BSP eyes interbank rate by Dec., yield curve by next year


At a glance

  • The Bangko Sentral ng Pilipinas (BSP) plans to introduce an interbank rate by December 2023 and a credible yield curve by January 2024.

  • BSP Governor Eli M. Remolona says the interbank rate will be the peso equivalent of the Secured Overnight Financing Rate (SOFR) of the US which replaced LIBOR.

  • The yield curve, meanwhile, is tenor-based, transactable and transparent. The BSP and the banks working on using 5-year and 10-year tenors to create a reliable yield curve.

  • Both benchmark short rate and yield curve provide extra mechanism for the transmission of monetary policy.


The Bangko Sentral ng Pilipinas (BSP) will develop a money market tool by next month and launch it as an interbank rate by early December, according to its highest-ranking official.

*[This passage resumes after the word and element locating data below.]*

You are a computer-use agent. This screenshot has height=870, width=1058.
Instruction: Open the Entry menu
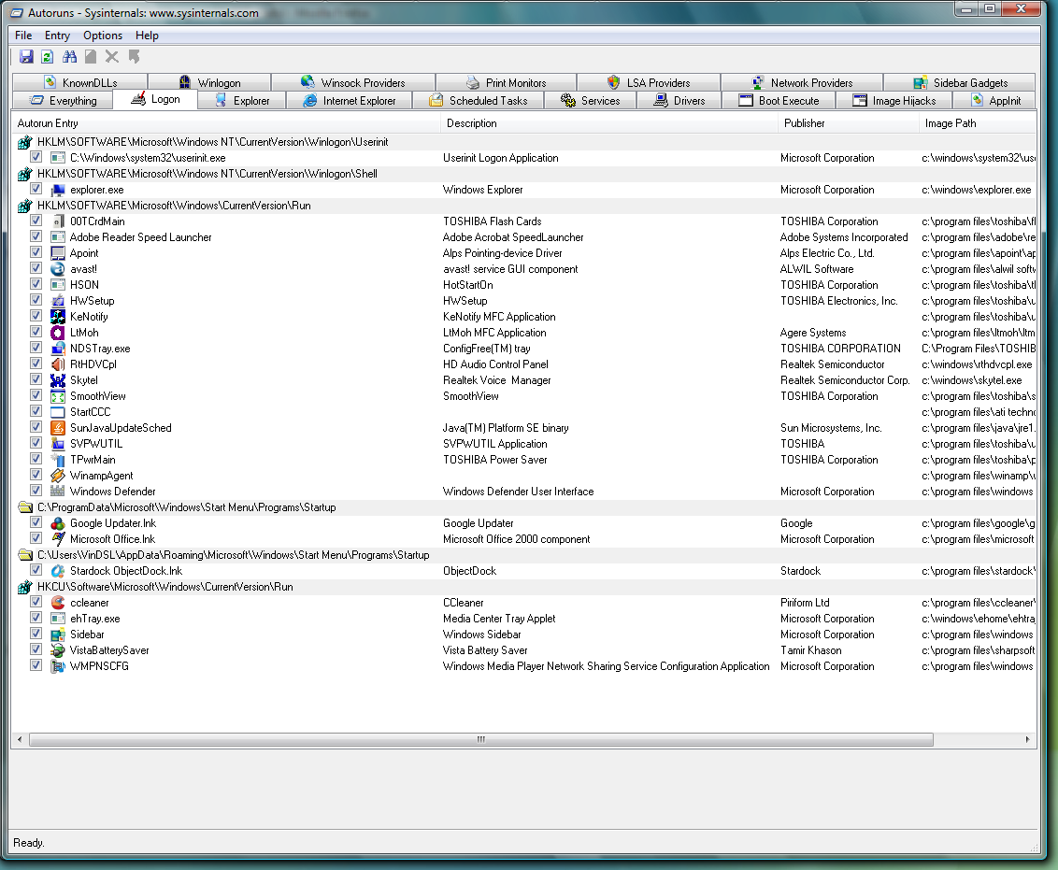57,36
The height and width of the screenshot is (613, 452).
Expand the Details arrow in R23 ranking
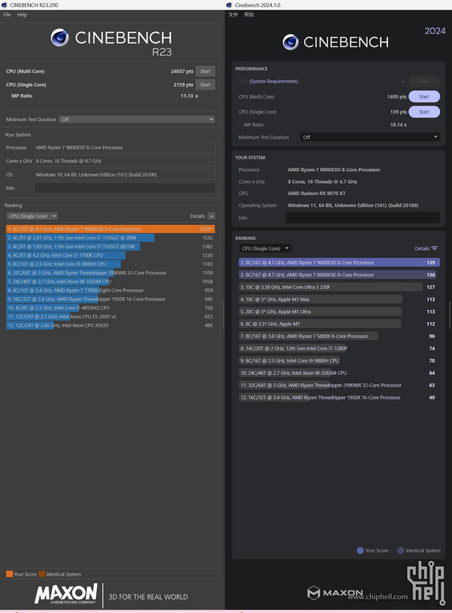pos(211,216)
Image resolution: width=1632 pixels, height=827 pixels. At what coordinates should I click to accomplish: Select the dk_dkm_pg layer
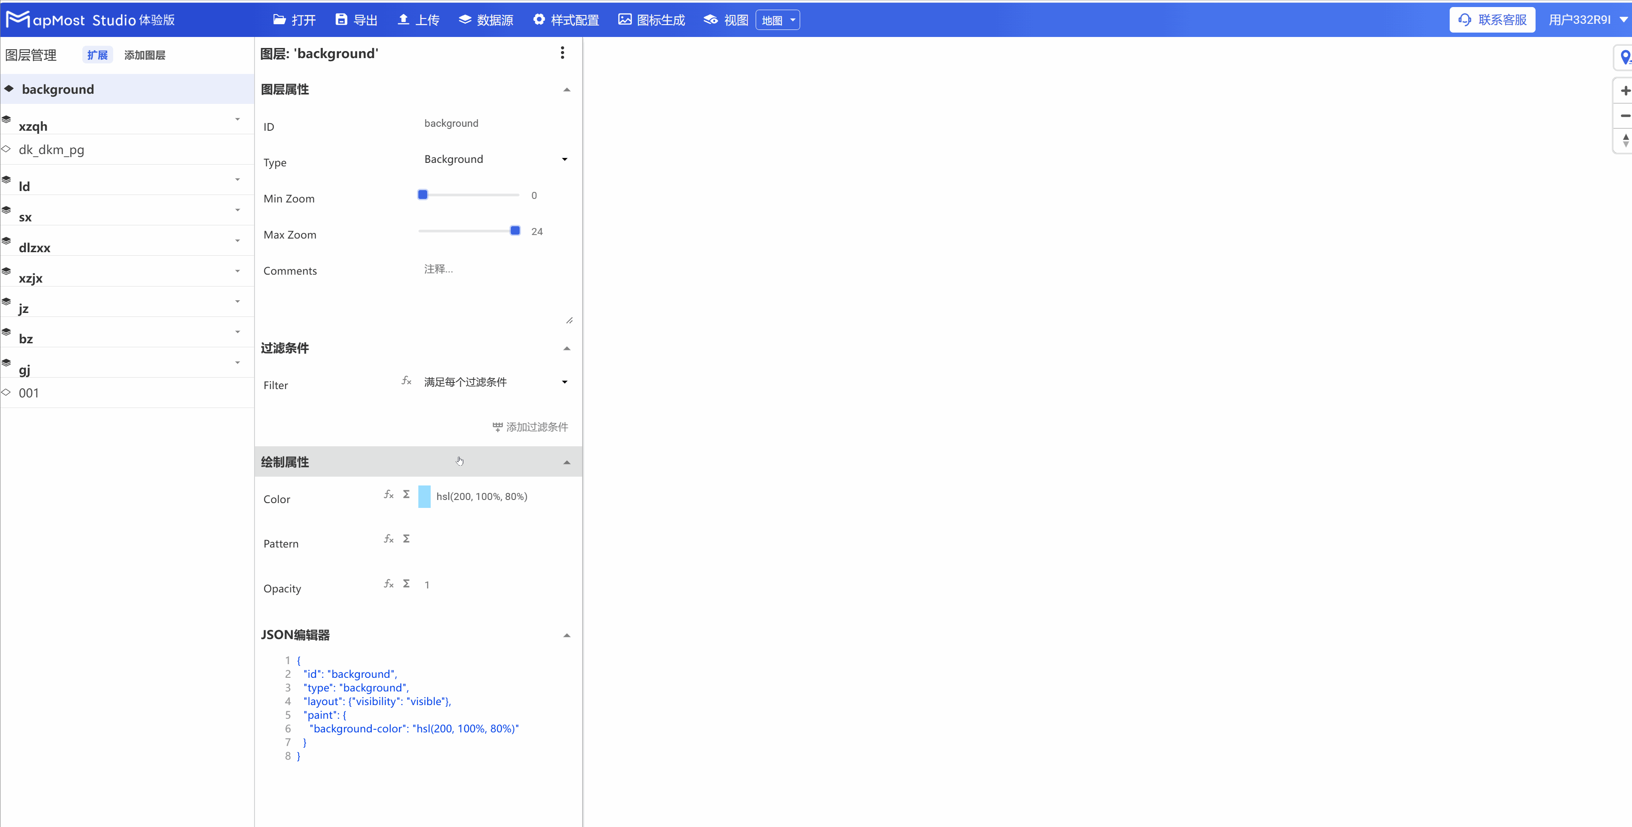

BSP Governor Eli M. Remolona said late Tuesday, Aug. 22, that at the same time, the central bank is creating a credible yield curve with the Bankers Association of the Philippines (BAP) that will come from active trading tenors such as the 5- and 10-year. The original target date for the yield curve is January 2024 and Remolona is sticking to this schedule.

Meanwhile, the BSP chief said a benchmark short rate that they will come up with is similar to a market-determined, overnight (ON) interbank rate.

“If things work out – and we’re working with the open market committee of the BAP -- hopefully by early December we will have an interbank rate that is overnight and market-determined,” he said, partly in Filipino, in an interview with journalists Tuesday evening.

The BSP has not decided a name for it yet, but when its expanded open market tools are clearer, the policy rate will be called the target rate.

In addition, Remolona said the interbank rate will be the peso equivalent of the Secured Overnight Financing Rate (SOFR) which is an average rate used by the US to replace the discontinued London Inter-Bank Offered Rate or LIBOR.

The BSP first announced the creation of an ON reference rate and a yield curve last June. It will also shift to an auction-based reverse repurchase (RRP) facility in September, similar to the BSP bills.

The central bank is working on establishing a credible yield curve that is tenor-based, transactable and transparent.

Remolona said this is still a work in progress with the banks. If done correctly, this will deepen the domestic capital markets and provide yields for different tenors.  

Based on initial talks with BAP, the banks have committed to do more “serious” market making for the 5- and 10-year maturities.

Remolona said at this point, the 5-year yield is unknown or not determined, and they would want to close the gap between the “bid and ask” quotations.

He also noted that at the moment, the market-makers – these are banks and most are BAP members – are not really doing much market-making. Basically, a market-maker trades securities and other instruments and create a market for it by providing liquidity.

Remolona said banks have “promised” to discover a credible yield curve for at least two maturities “from across a whole range of maturities” and this will be the 5-year and 10-year tenors.

He has said previously that a workable yield curve represents liquidity at different maturities and to “fit a yield curve to yields” and “have something you can rely on.”

Both benchmark short rate and credible yield curve provide extra mechanism for the transmission of monetary policy.

Meanwhile, the BSP has published an ON reference rate on July 5. The new rate is based on the secondary market rate of the 28-day BSP bill and its ON equivalent.

The ON rate enhances the BSP’s RRP facility. Once the enhancements are fully completed, the new rate from the RRP facility will become the ON reference rate.

The BSP has started to accept all overnight RRP bids since July 14 via auction as it transitions from a fixed-rate fixed-volume to a fixed-rate full-allotment auction, and later to a variable-rate auction in September.